▶ **Supplied material**
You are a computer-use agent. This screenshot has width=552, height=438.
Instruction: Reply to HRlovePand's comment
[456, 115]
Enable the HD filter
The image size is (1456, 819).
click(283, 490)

==

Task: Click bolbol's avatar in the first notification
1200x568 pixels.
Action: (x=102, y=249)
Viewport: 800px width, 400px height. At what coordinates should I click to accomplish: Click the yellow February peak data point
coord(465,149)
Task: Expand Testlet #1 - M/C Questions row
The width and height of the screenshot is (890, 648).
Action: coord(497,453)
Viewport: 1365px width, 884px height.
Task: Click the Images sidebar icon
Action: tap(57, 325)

* * *

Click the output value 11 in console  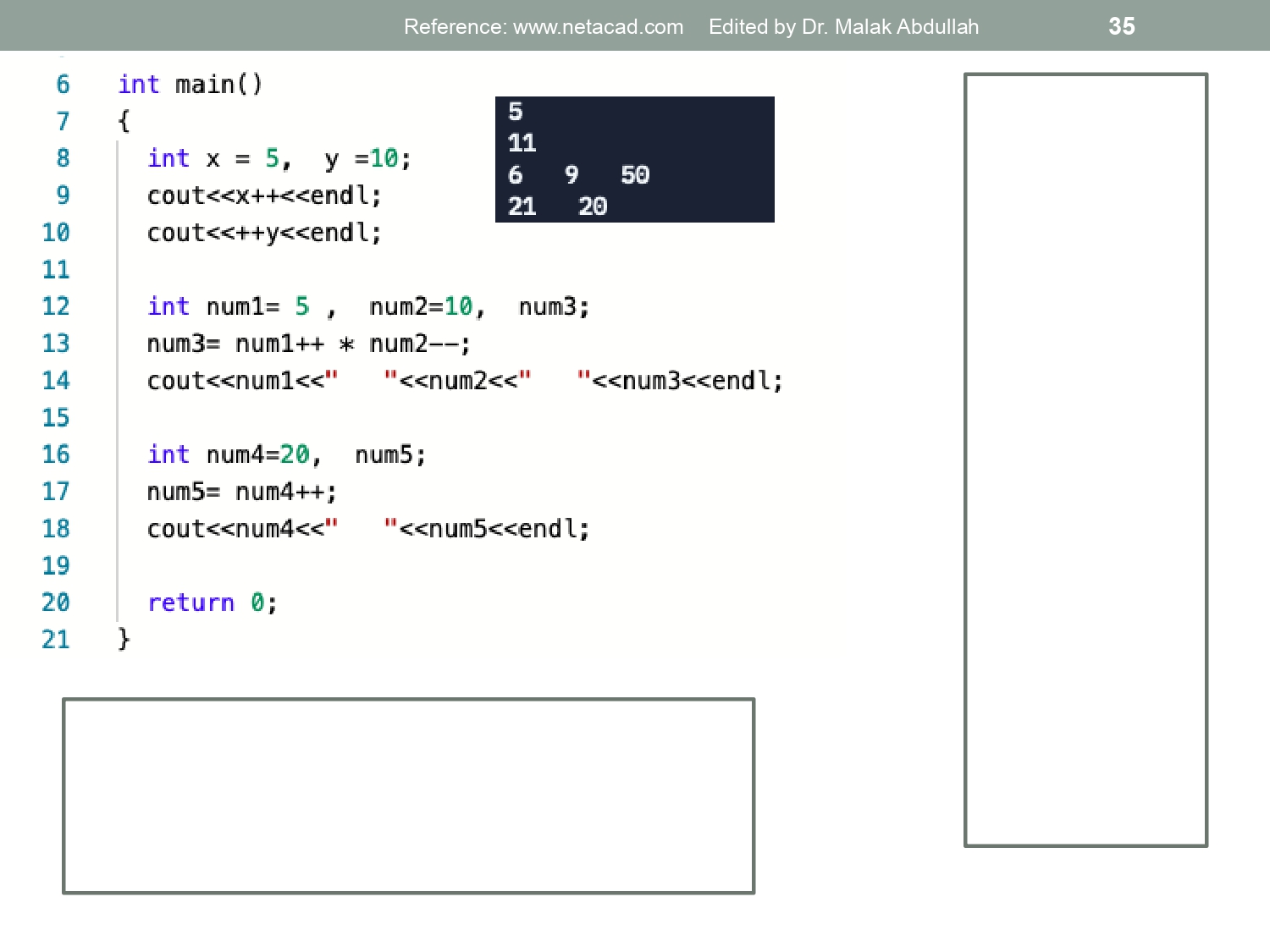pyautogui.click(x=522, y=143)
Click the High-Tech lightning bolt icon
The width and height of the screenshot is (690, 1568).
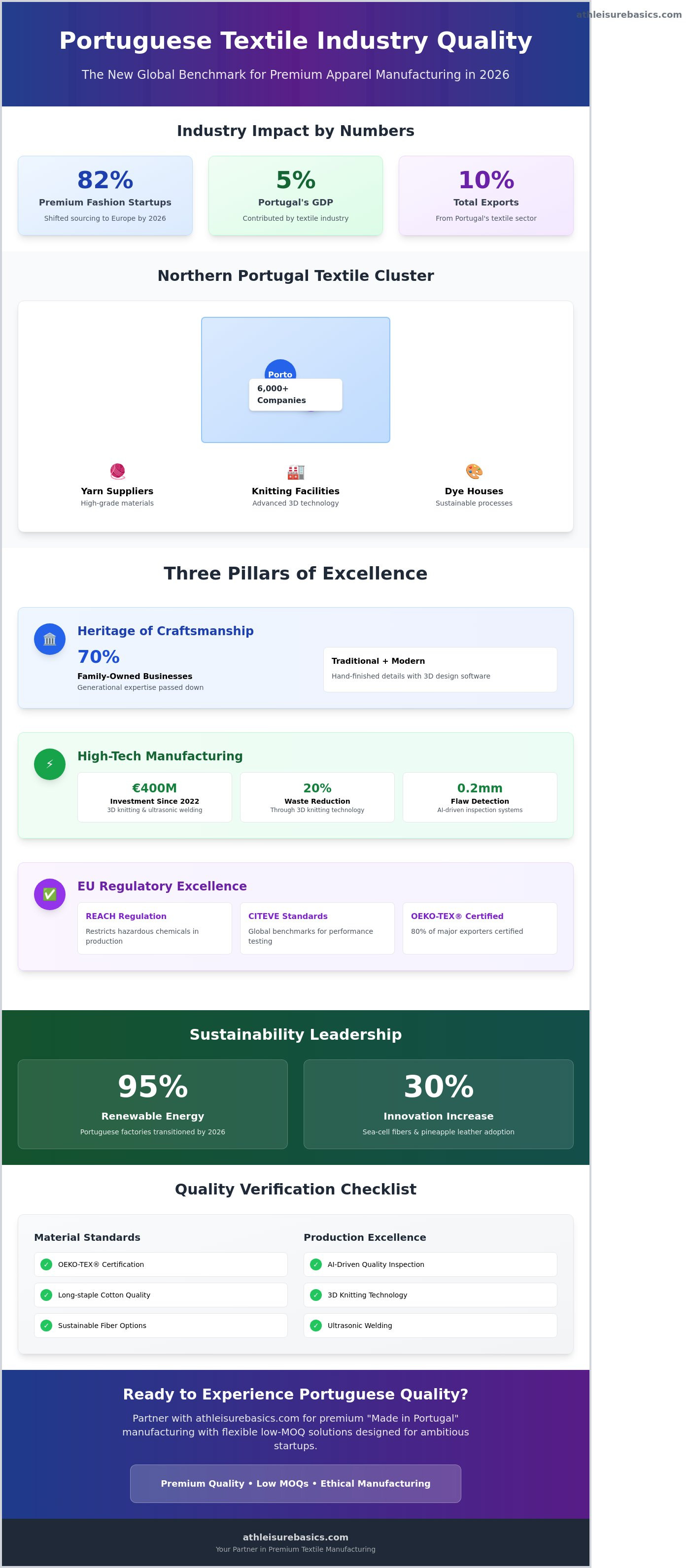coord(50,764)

▶ **Problem to solve**
Proceeding from the line containing "1200x568 pixels." through the line containing "Task: Expand Testlet #1 - M/C Questions row", transcribe the lines above exactly, both end lines included.

▶ **Completed exercise**
1200x568 pixels.
Action: (x=102, y=249)
Viewport: 800px width, 400px height. At what coordinates should I click to accomplish: Click the yellow February peak data point
coord(465,149)
Task: Expand Testlet #1 - M/C Questions row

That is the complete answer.